Friday, July 24, 2020

Mobilize Cause & Guilt Against Fake News

In an election campaign, if the other side tells a lie about the candidate or cause you’re championing, you may be tempted to issue a terse denial. “No, it’s not true!,” you would proclaim, and leave it at that. To give a detailed response, or even fully repeat the claim yourself, breathes life into it, so goes the logic.
     However, studies at Boise State University, University of Western Australia, and Virginia Tech confirm what experienced politicians realize: To move toward persuading voters it’s fake news, you must provide an alternative version of the events. This held true as far back as 2004 Democratic presidential candidate John Kerry’s initially sparse, disjointed response to the Swift Boat Veterans for Truth claims. He lost the election, you will recall. This in spite of those claims being thoroughly discredited later. The need for a rebuttal story holds even more true now, in these polarized times when sufficiently stimulating hogwash generates viral retransmission.
     Not any alternative version will do, though, say the studies. It should anchor itself in details which are commonly acknowledged to be true and then aim to comprehensively connect those details in a story of cause-and-effect. This is necessary because even when we’re given corrective information, the previous malicious stuff continues to influence us if it ties together the known events more neatly.
     But wait, there’s more. Getting out ahead with the complete story of cause-and-effect often isn’t enough in politics. Voters prefer to recall the version which reinforces what they want to believe. Other research finds that a way to ease this resistance to believing the truth is to arouse guilt at continuing to embrace the objectively less plausible version.
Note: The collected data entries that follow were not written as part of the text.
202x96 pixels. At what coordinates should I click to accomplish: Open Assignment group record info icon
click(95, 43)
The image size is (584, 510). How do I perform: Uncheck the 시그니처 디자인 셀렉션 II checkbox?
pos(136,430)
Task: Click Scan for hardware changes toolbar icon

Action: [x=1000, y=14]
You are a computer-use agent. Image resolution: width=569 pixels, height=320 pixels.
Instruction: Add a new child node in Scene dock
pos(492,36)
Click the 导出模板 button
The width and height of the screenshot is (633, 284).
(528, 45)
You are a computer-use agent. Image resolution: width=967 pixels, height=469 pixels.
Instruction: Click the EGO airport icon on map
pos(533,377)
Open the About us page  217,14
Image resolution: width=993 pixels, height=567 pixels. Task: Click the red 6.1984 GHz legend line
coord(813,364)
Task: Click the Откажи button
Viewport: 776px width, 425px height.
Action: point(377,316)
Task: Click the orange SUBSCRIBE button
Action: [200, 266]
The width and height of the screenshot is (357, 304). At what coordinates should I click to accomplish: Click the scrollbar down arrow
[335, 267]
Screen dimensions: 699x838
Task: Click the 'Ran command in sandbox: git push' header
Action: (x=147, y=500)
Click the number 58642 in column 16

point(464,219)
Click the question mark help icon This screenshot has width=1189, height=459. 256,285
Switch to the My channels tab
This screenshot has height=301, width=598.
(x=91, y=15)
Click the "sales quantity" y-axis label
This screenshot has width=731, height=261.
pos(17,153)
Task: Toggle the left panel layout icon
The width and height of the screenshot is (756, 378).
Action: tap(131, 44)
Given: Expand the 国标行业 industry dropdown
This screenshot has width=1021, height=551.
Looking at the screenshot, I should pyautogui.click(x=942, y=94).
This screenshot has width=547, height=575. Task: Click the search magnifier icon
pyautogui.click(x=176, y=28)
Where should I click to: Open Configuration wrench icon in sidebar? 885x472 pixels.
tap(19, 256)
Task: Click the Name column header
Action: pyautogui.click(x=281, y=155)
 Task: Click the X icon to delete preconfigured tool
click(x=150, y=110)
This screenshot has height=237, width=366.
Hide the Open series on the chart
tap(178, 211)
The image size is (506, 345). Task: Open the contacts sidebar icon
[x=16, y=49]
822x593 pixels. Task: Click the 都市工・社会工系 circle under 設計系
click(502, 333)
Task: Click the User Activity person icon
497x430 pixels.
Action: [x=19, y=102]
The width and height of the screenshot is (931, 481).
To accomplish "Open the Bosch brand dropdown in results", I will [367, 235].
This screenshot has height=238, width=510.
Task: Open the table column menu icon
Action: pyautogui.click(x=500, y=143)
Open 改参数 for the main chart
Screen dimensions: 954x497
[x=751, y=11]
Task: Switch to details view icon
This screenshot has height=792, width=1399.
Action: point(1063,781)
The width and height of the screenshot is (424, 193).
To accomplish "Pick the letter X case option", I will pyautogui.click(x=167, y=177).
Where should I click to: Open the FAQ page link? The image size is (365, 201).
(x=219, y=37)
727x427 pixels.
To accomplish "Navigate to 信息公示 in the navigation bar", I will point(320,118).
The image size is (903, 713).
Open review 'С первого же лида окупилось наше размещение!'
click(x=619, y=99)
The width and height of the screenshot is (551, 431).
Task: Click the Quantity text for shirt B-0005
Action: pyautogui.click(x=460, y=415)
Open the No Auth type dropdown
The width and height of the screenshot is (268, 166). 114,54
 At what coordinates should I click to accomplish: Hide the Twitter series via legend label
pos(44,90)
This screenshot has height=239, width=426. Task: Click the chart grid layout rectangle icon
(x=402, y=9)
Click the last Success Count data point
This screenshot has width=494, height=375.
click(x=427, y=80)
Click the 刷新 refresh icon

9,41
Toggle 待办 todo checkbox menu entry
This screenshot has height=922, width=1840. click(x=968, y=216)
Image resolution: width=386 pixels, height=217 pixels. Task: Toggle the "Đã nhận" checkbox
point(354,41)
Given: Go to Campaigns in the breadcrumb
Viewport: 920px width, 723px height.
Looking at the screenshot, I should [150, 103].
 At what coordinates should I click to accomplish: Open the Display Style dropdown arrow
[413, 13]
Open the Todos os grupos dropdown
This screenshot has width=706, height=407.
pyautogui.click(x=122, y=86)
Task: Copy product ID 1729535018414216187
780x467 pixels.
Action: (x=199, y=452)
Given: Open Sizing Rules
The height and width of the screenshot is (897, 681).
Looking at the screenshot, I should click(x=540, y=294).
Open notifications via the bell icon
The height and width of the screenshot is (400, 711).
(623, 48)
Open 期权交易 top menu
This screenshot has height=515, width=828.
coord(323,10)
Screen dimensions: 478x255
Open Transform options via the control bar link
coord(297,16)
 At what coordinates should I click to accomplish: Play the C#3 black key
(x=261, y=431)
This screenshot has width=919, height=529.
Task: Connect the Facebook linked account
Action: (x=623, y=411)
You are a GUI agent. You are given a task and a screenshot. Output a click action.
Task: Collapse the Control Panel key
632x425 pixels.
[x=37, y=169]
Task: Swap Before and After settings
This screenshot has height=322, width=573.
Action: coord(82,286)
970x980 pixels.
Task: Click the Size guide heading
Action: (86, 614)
     Consumer psychologists distinguish guilt from shame. With guilt, the person acknowledges they’ve done something wrong. With shame, the added element is that the person believes others hold them responsible. Researchers at RTI International in San Francisco, George Washington University, and University of Pennsylvania, motivated study participants to experience either guilt or shame. Compared to those induced to feel guilty, people induced to feel ashamed were more likely to express anger. They were irritated at what they perceived as efforts to manipulate them. Shame backfired.
     Navigate toward guilt and away from shame with the message, “You’ve been fooled. It wasn’t your fault that you were told this error-filled tale. Your trust in the source was reasonable, but may have been betrayed.”